*EXERCISE DETAILS*: How many lines in the data below have the string "agent"? Reply with the number alone.

*RECORDS FOR THIS TASK*:
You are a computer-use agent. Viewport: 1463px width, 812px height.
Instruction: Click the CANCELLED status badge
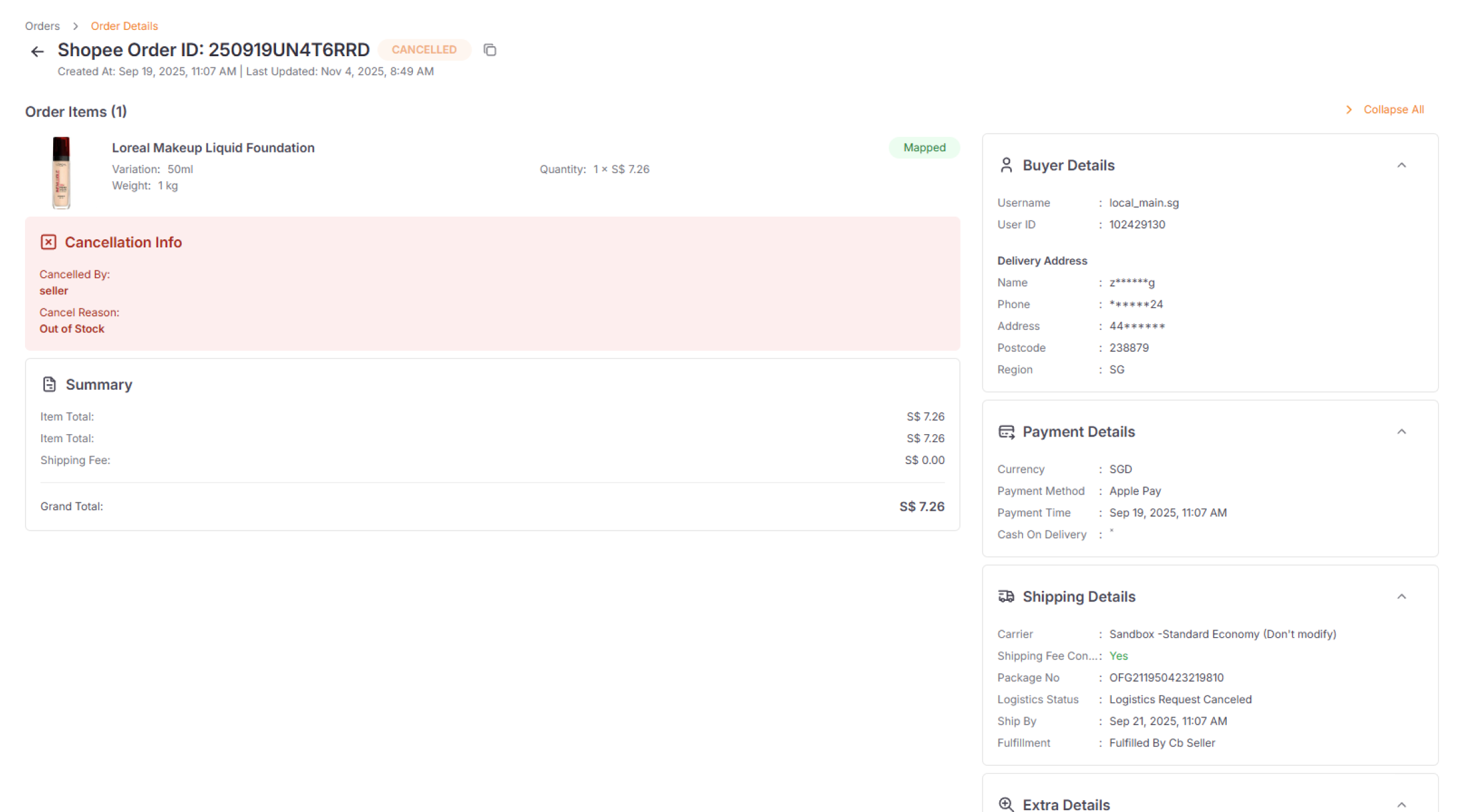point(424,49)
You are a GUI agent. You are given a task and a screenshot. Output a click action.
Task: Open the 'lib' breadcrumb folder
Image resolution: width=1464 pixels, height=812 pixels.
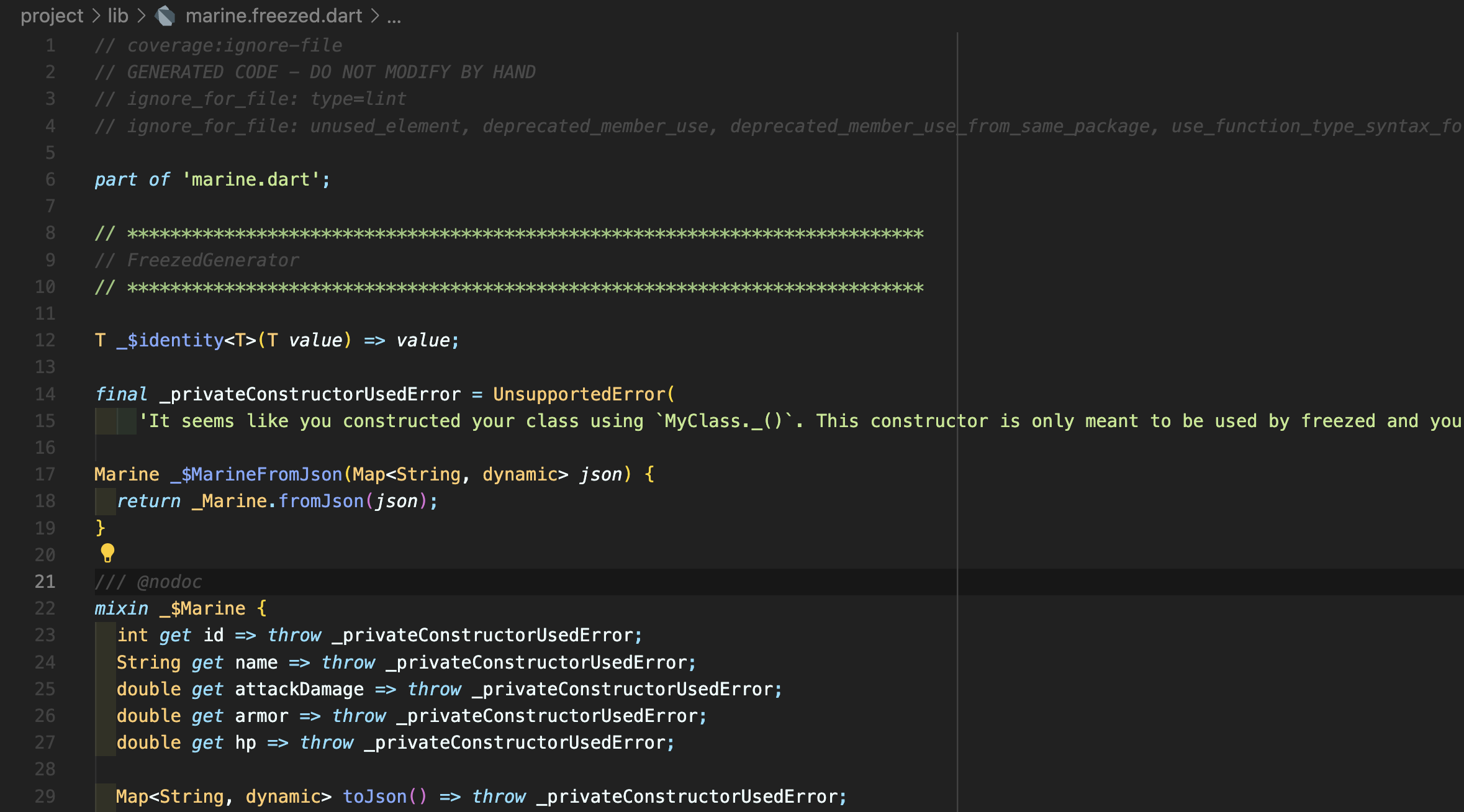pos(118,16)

*WRITTEN SOLUTION*: 2